J’ai refait ma couv, ça m’a pris 2 heures, j’ai pas encore déjeuné…

Et ma présentation : Anaïs Valente est née à Namur dans les années 70, elle n’est pas tombée dans l’écriture durant l’enfance, mais grâce à la création de son blog en 2006. Rapidement, elle collabore à un journal belge, 7dimanche, puis au journal La Meuse, ensuite à l’hebdo féminin Flair et au mensuel 7dimanche.

En 2014, elle traverse un passage piéton et est renversée par une voiture. Elle survit à la mort, est opérée, trépanée, et reste neuf mois en revalidation à William Lennox, où elle réapprend à parler, marcher et tout simplement penser.

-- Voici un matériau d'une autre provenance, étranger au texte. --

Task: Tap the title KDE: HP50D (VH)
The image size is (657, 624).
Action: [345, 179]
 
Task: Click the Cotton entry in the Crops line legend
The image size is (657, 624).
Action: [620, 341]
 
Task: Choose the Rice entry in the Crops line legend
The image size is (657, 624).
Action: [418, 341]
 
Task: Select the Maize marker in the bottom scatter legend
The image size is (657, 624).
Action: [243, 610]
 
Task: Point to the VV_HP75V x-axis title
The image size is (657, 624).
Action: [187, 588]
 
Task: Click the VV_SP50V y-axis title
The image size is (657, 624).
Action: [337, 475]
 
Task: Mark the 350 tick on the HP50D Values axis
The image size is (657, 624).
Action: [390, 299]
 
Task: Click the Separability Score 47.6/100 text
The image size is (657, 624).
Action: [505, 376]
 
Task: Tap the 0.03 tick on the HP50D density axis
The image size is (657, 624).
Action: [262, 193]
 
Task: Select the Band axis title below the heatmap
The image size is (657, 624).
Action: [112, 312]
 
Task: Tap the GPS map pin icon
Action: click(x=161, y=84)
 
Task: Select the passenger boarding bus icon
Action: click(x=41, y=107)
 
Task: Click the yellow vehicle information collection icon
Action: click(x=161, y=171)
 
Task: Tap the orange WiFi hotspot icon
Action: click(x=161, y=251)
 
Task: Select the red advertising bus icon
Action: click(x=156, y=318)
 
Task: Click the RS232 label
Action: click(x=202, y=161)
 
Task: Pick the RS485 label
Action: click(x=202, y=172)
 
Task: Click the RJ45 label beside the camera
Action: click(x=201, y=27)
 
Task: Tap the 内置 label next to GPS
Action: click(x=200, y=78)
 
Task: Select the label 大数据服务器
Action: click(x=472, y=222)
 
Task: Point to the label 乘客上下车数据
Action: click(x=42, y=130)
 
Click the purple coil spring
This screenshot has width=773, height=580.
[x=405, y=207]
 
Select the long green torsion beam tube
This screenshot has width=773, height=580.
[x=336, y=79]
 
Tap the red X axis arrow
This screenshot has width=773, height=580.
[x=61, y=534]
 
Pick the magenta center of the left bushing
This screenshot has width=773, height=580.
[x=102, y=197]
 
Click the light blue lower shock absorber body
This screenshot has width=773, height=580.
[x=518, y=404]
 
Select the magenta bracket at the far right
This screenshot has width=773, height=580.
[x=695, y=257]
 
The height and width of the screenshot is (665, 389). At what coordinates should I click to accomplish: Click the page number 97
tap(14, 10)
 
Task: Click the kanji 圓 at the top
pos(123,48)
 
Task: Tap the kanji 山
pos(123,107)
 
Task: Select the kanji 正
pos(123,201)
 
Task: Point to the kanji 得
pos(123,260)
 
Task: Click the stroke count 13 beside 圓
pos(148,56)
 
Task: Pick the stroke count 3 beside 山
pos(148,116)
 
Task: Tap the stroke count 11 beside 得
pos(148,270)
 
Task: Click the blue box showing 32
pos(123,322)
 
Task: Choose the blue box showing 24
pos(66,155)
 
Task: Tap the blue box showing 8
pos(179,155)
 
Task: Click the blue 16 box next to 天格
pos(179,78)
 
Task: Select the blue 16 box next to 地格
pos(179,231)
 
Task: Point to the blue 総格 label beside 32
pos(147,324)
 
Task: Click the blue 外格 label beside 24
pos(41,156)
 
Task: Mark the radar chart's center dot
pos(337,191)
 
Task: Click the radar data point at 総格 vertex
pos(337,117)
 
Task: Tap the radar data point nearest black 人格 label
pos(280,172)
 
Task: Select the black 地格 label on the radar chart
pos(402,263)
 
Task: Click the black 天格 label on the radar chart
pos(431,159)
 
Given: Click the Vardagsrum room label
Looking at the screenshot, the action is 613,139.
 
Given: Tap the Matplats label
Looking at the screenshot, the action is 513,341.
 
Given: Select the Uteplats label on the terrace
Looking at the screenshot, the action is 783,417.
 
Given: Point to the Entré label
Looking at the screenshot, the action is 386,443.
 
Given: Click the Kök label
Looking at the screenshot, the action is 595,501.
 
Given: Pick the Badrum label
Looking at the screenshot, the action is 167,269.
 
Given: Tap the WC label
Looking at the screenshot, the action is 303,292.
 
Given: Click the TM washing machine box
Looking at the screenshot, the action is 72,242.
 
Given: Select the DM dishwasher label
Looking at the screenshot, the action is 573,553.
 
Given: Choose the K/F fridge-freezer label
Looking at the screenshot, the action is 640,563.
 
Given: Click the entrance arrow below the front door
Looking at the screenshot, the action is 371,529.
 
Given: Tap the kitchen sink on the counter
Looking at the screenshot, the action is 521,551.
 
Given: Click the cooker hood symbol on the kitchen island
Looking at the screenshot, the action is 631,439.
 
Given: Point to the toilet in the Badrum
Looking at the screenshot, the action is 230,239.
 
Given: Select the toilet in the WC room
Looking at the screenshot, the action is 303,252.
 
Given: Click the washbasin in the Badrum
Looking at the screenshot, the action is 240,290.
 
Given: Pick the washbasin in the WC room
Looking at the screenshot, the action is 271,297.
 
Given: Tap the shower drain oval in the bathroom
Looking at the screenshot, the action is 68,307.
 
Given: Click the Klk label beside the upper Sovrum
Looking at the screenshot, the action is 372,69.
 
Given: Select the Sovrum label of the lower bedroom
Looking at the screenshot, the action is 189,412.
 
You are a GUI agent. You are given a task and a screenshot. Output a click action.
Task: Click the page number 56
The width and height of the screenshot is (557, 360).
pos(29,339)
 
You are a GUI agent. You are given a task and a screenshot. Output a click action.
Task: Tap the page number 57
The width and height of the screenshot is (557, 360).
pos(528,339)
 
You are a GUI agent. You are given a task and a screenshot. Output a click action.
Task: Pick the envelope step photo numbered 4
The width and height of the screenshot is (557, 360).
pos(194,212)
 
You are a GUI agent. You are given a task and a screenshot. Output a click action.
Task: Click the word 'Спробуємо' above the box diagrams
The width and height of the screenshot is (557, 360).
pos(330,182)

Ce livre est le recueil de ses nouvelles parues chez Chloé des Lys avant son accident, de ses nouvelles inédites (la moitié), précédé de ce qui lui est arrivé, dont les droits d’auteur sont reversés en totalité à l’asbl GEH, Groupe d’Entraide Hémiplégiques, connue grâce à Martine, dont Anaïs a fait la connaissance à William Lennox, où elle était infirmière de nuit. L’asbl lui a permis notamment de retourner à Pairi Daiza en 2018, où a été faite la photo de couverture (main d’Anaïs et d’un lémurien).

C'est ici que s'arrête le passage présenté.